» Activity
Will you write out, word for word, every line from the one with "This screenshot has" to the final line of the data below, with the pictures left out?

» Records supplied
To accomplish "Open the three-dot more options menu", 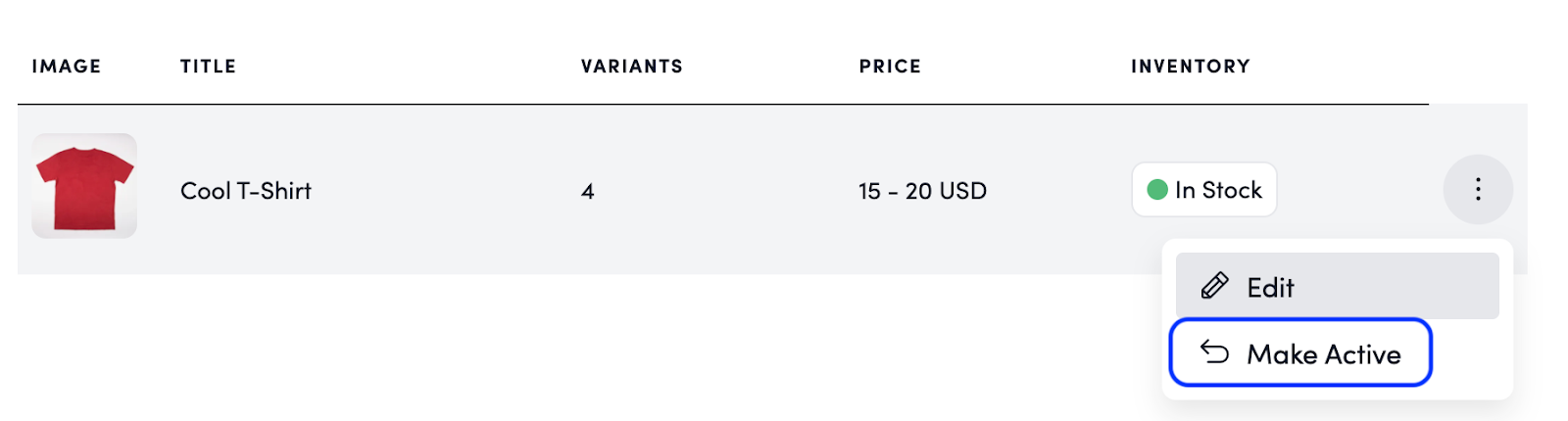I will click(1478, 189).
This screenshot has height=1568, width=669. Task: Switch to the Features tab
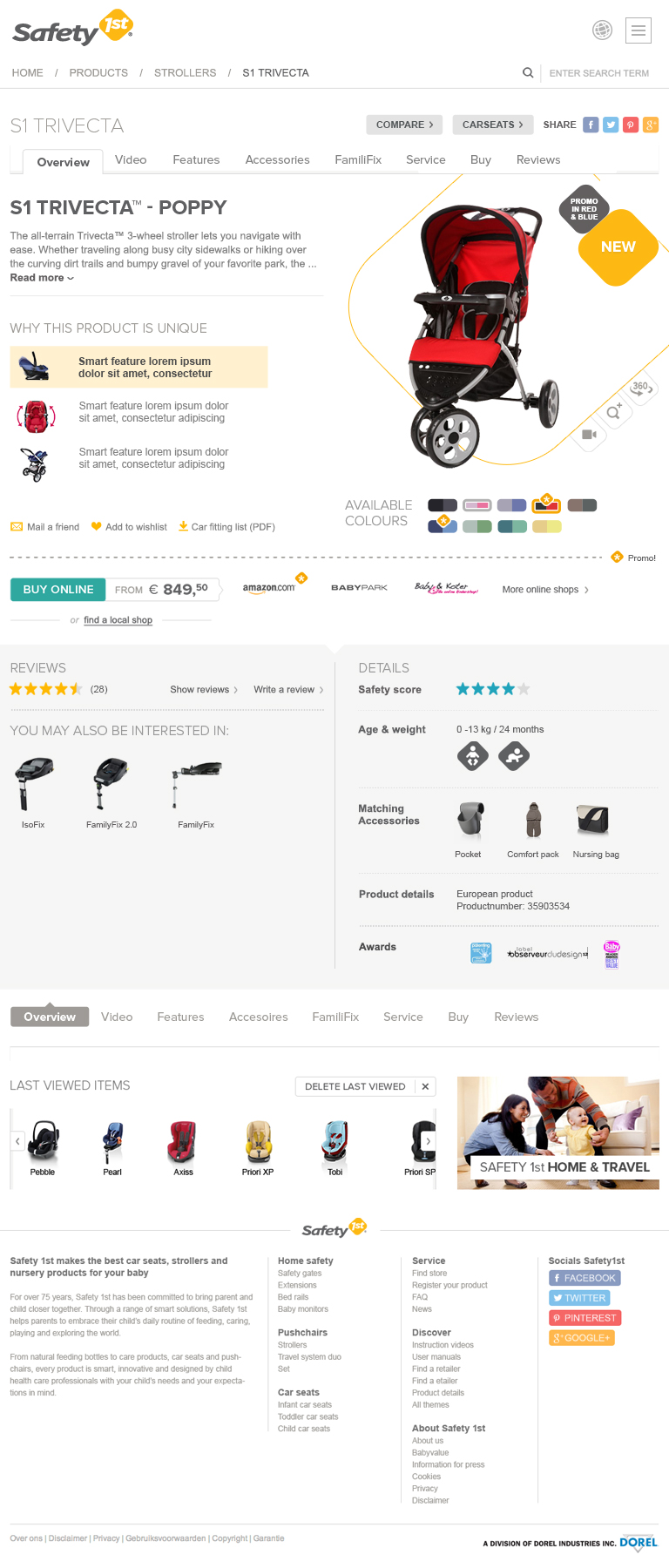(x=196, y=160)
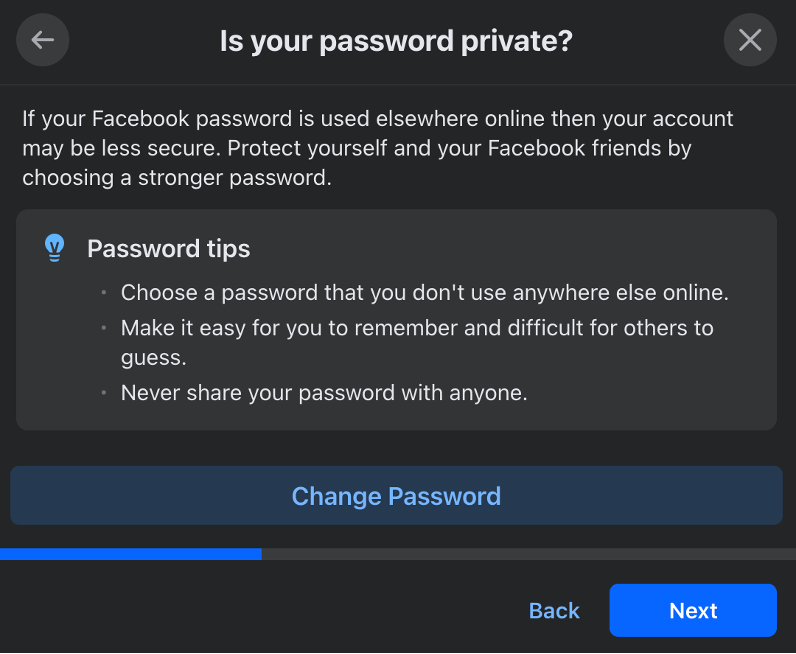The image size is (796, 654).
Task: Click the "Is your password private?" heading
Action: coord(396,41)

» Written answer
This screenshot has height=1568, width=669. Task: Switch to the Features tab
(x=196, y=160)
The image size is (796, 654).
Task: Click the "Is your password private?" heading
Action: coord(396,41)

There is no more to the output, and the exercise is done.